The reply should consist of the full listing, repeated word for word.

§ **GIVEN RECORDS**:
● ● ● ● ●

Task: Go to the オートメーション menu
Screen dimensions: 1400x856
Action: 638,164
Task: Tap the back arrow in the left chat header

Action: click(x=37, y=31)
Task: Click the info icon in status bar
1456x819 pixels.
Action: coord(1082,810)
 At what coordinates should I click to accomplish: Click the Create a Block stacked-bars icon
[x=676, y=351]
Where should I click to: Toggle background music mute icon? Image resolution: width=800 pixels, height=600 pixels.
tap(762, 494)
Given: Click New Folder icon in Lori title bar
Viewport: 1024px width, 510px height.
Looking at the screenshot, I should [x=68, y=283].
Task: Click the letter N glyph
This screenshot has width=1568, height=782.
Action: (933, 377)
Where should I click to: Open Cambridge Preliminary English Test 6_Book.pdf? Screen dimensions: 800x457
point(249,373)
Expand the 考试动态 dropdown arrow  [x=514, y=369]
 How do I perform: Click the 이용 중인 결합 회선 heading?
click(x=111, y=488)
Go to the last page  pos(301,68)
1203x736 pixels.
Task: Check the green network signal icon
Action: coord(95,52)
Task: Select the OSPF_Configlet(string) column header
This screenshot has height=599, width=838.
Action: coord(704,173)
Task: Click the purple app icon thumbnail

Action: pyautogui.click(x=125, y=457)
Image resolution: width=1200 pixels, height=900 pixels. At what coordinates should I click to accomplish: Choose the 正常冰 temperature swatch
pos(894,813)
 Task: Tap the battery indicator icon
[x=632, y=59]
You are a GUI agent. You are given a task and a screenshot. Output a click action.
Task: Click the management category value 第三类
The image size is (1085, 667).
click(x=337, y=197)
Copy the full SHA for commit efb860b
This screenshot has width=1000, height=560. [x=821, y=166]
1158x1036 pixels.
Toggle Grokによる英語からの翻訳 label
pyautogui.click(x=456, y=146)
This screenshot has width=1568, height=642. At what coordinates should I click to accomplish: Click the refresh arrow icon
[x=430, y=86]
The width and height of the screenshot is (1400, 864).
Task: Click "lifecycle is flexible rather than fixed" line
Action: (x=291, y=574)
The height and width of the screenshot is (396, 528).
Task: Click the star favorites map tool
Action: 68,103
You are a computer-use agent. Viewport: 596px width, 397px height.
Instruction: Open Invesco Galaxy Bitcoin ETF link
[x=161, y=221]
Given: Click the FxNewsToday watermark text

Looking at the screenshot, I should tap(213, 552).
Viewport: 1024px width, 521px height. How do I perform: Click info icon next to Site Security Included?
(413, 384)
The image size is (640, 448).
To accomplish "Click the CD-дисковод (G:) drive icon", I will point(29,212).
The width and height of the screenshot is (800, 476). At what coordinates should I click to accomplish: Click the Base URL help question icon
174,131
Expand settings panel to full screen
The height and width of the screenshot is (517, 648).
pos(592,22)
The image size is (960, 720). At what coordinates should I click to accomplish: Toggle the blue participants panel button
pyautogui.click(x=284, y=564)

● ● ● ● ●

§ **SOLUTION FOR THIS PROBLEM**:
Task: Go to the オートメーション menu
Screen dimensions: 1400x856
Action: 638,164
Task: Tap the back arrow in the left chat header

Action: click(x=37, y=31)
Task: Click the info icon in status bar
1456x819 pixels.
Action: coord(1082,810)
 At what coordinates should I click to accomplish: Click the Create a Block stacked-bars icon
[x=676, y=351]
Where should I click to: Toggle background music mute icon? Image resolution: width=800 pixels, height=600 pixels.
tap(762, 494)
Given: Click New Folder icon in Lori title bar
Viewport: 1024px width, 510px height.
Looking at the screenshot, I should [x=68, y=283].
Task: Click the letter N glyph
This screenshot has width=1568, height=782.
Action: (933, 377)
Where should I click to: Open Cambridge Preliminary English Test 6_Book.pdf? Screen dimensions: 800x457
point(249,373)
Expand the 考试动态 dropdown arrow  [x=514, y=369]
 How do I perform: Click the 이용 중인 결합 회선 heading?
click(x=111, y=488)
Go to the last page  pos(301,68)
1203x736 pixels.
Task: Check the green network signal icon
Action: coord(95,52)
Task: Select the OSPF_Configlet(string) column header
This screenshot has height=599, width=838.
Action: coord(704,173)
Task: Click the purple app icon thumbnail

Action: pyautogui.click(x=125, y=457)
Image resolution: width=1200 pixels, height=900 pixels. At what coordinates should I click to accomplish: Choose the 正常冰 temperature swatch
pos(894,813)
 Task: Tap the battery indicator icon
[x=632, y=59]
You are a GUI agent. You are given a task and a screenshot. Output a click action.
Task: Click the management category value 第三类
The image size is (1085, 667).
click(x=337, y=197)
Copy the full SHA for commit efb860b
This screenshot has width=1000, height=560. [x=821, y=166]
1158x1036 pixels.
Toggle Grokによる英語からの翻訳 label
pyautogui.click(x=456, y=146)
This screenshot has width=1568, height=642. At what coordinates should I click to accomplish: Click the refresh arrow icon
[x=430, y=86]
The width and height of the screenshot is (1400, 864).
Task: Click "lifecycle is flexible rather than fixed" line
Action: (x=291, y=574)
The height and width of the screenshot is (396, 528).
Task: Click the star favorites map tool
Action: 68,103
You are a computer-use agent. Viewport: 596px width, 397px height.
Instruction: Open Invesco Galaxy Bitcoin ETF link
[x=161, y=221]
Given: Click the FxNewsToday watermark text

Looking at the screenshot, I should tap(213, 552).
Viewport: 1024px width, 521px height. How do I perform: Click info icon next to Site Security Included?
(413, 384)
The image size is (640, 448).
To accomplish "Click the CD-дисковод (G:) drive icon", I will point(29,212).
The width and height of the screenshot is (800, 476). At what coordinates should I click to accomplish: Click the Base URL help question icon
174,131
Expand settings panel to full screen
The height and width of the screenshot is (517, 648).
pos(592,22)
The image size is (960, 720). At what coordinates should I click to accomplish: Toggle the blue participants panel button
pyautogui.click(x=284, y=564)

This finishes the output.